Pointing data for screenshots
* START *

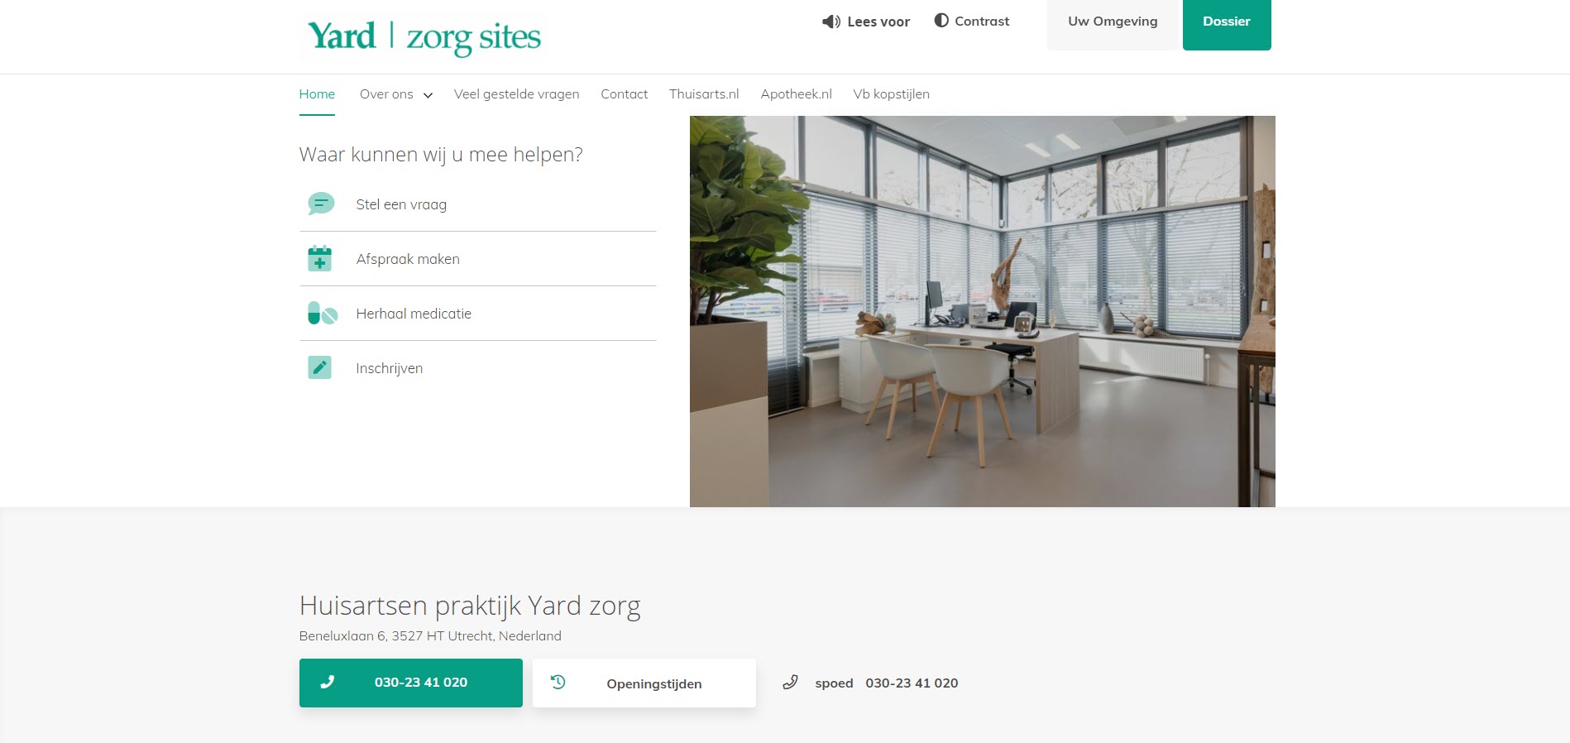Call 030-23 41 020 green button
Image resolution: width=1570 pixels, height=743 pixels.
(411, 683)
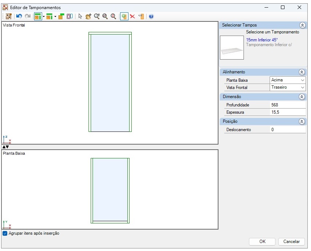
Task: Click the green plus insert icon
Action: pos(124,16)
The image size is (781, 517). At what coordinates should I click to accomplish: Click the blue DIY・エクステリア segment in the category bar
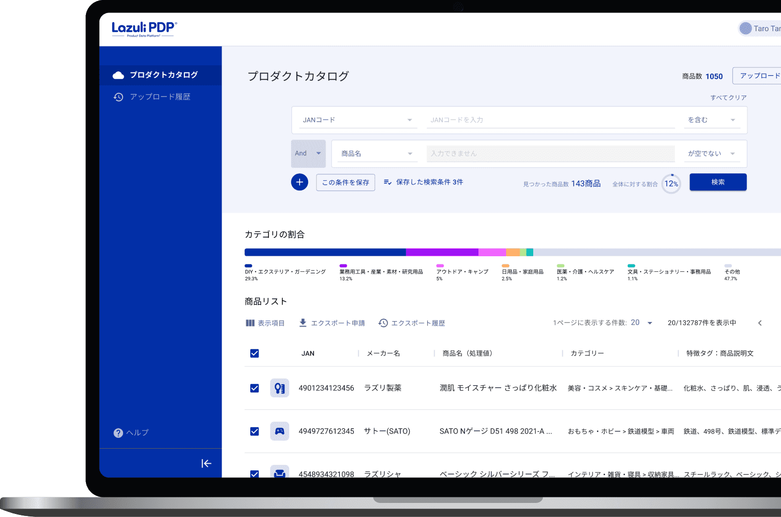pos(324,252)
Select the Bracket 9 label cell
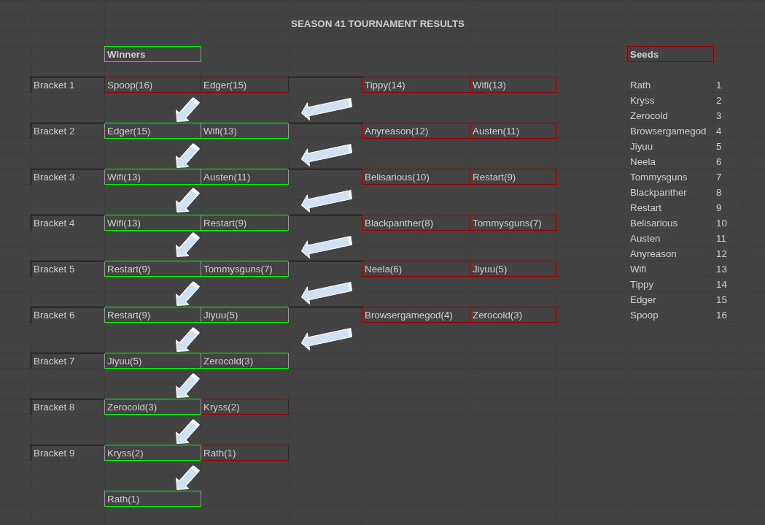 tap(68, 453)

* END *

→ What this task involves:
Output every line of the records above as a Markdown table with the columns Row and Line, where Row numbers each line and Line holds its text. Skip blank lines and leave out the pictures.

→ Correct output:
| Row | Line |
|---|---|
| 1 | Call 030-23 41 020 green button |
| 2 | Image resolution: width=1570 pixels, height=743 pixels. |
| 3 | (411, 683) |
| 4 | Task: Click the green plus insert icon |
| 5 | Action: pos(124,16) |
| 6 | The image size is (781, 517). At what coordinates should I click to accomplish: Click the blue DIY・エクステリア segment in the category bar |
| 7 | pos(324,252) |
| 8 | Select the Bracket 9 label cell |
| 9 |  tap(68, 453) |